» **PROBLEM DETAILS**:
Every entry should be reproduced precisely, with each picture left out.

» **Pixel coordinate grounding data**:

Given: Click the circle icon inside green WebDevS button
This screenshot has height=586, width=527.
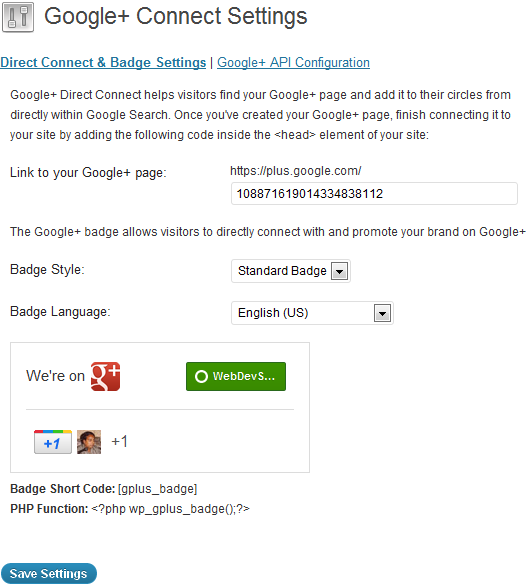Looking at the screenshot, I should click(201, 376).
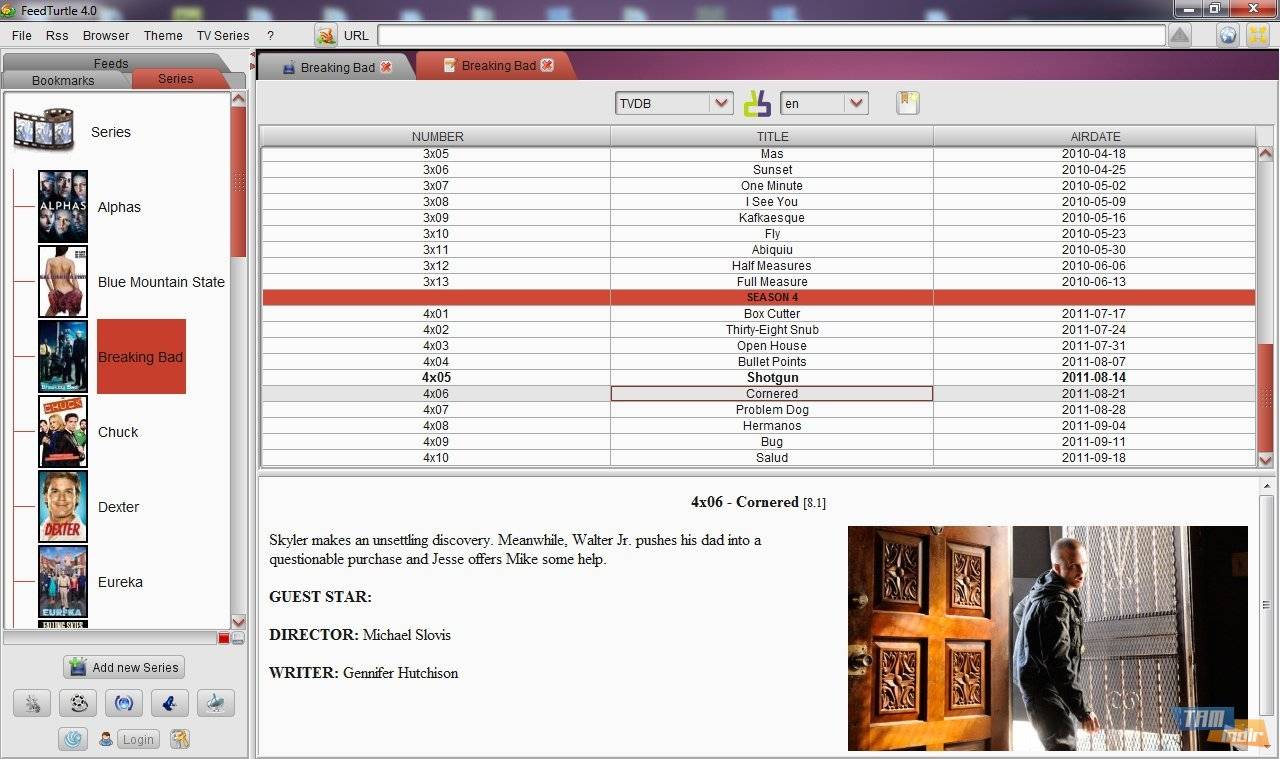Click the red square below series list

pyautogui.click(x=224, y=638)
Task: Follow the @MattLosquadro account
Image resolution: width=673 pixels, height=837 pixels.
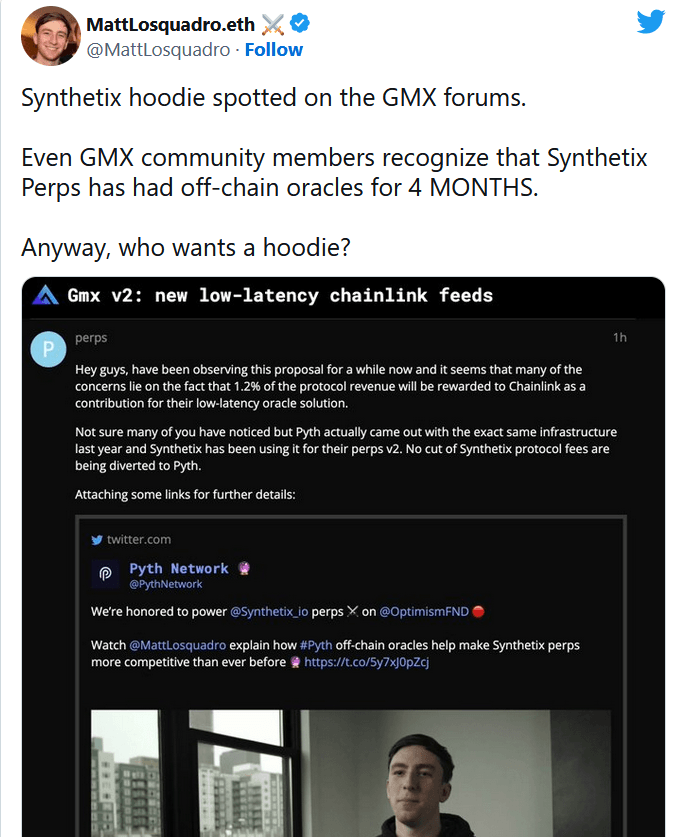Action: (x=274, y=49)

» **RESULT OF THIS EXERCISE**:
Given: Click the circle icon inside green WebDevS button
This screenshot has height=586, width=527.
Looking at the screenshot, I should click(201, 376).
Click the red square below series list

pyautogui.click(x=224, y=638)
Task: Follow the @MattLosquadro account
Image resolution: width=673 pixels, height=837 pixels.
Action: (x=274, y=49)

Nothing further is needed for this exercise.